Firstly, mix warm water and lemon juice in a jug and pour into the carafe of your coffee maker, let this mix sit in the coffee maker for 15-20 minutes to ensure the lemon juice mix takes all of the residue acid and coffee off the sides.
Once this has finished, yes, you’ve guessed it! Run your coffee maker twice with just warm water; otherwise, you’ll be having a zesty coffee for the next few brews!
5 Cleaning Your Coffee Maker With Baking Soda
We couldn’t have a guide on how to clean your coffee maker and leave off baking soda. The denture tablets above have bicarbonate sodium in them which, is baking soda! So why not use baking soda itself to clean your coffee maker.
If you could hazard a guess as to how we are going to do this method, you’d probably be right.
Mix warm water and baking soda and add to your coffee machine, let sit for 15 minutes so the soda can scrub the acid thoroughly off your coffee maker. Then, run this mix once through your maker.
To finish, complete 2 cycles with just warm water through your coffee maker to get rid of any residue baking soda, that would be an unpleasant taste in your coffee!
There are plenty of other alternatives to the above. Using the same method of mixing first and running through your coffee maker, you could use hydrogen peroxide, CLR, or muriatic acid. Remember, these are corrosive elements, so make sure you keep away from children and try to wear kitchen gloves for safety purposes. Always mix acid into water and not the other way around.

◆ ◆ ◆ ◆

▸ TASK
Carry on the coffee maker cleaning guide above, picking up after its final sentence.

◆ ◆ ◆ ◆

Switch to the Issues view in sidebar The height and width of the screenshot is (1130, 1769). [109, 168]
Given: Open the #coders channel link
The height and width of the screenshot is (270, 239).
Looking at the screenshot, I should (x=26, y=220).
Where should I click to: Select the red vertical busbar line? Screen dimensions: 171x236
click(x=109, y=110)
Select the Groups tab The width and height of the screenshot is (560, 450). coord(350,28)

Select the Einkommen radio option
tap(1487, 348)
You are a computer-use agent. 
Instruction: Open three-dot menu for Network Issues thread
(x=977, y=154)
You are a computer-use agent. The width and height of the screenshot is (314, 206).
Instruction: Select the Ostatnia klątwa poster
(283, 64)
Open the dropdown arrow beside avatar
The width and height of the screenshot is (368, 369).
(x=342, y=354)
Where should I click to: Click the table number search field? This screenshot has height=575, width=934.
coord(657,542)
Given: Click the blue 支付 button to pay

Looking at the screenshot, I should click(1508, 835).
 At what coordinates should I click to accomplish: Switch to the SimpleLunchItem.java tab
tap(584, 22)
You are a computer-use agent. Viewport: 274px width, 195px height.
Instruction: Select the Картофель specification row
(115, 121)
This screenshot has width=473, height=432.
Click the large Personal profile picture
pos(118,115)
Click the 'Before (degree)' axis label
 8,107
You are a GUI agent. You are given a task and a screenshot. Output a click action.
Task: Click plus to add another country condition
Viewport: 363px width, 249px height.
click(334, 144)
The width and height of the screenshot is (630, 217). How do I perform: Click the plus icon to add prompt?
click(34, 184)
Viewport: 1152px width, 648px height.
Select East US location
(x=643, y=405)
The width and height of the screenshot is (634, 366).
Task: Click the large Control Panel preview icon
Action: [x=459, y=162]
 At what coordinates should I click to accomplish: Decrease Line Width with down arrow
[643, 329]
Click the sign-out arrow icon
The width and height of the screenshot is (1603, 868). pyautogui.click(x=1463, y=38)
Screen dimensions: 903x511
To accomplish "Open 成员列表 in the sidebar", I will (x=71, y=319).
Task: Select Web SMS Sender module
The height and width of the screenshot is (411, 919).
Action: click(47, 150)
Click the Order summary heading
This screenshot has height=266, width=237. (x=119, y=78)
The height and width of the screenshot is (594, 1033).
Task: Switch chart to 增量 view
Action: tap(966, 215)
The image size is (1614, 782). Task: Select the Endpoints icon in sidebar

◆ ◆ ◆ ◆

▸ RESPONSE
The acids mentioned above will be beneficial to use if your coffee maker is looking horrific, and the previously mentioned methods aren’t working. Having said that, if you clean your coffee maker once a month as mentioned at the start of the blog, I don’t think you’d ever find yourself in a situation where you need to use muriatic acid to clean your coffee maker. These methods carry more risk to you and your coffee maker than using something like lemon juice or salt.
Frequently Asked Questions:
Is it Just as Important to Clean the Outside of my Coffee Maker?
In short, no, it isn’t as important to clean the outside of your coffee maker. However, I’d still recommend you do this.
The methods above which clean the inside of your coffee maker are vital to do if you care at all about how nice your coffee tastes. This is because these methods are cleaning the parts of your coffee maker that your coffee runs through directly.
For me, cleaning the outside of my coffee is more of a regular habit and something I do for the aesthetics of my coffee maker. If you have guests over and they see your coffee maker from the outside has stains and looks dirty, I don’t think they’d feel comfortable drinking one of your awesome brews, even if you have cleaned the inside with baking soda or any other method above.
I’d recommend using warm soapy water and a cloth just to give your coffee maker a once over to make sure the outside is clean. I usually do this once a week, or if I notice any spillages or stains on my coffee maker, they need to go instantly.
Will my Coffee Taste Bad After Using any of the Above Methods?
On all the above methods and even if you use another cleaning method, always, and I mean always, run warm water through your coffee maker twice to ensure you remove any excess cleaning products from the inside.
The whole reason we clean our coffee makers is that the acid from coffee will stick to the sides and eventually build up. The same can happen when using something like salt or baking soda, which, as you can imagine, would result in one horrible tasting cup of coffee.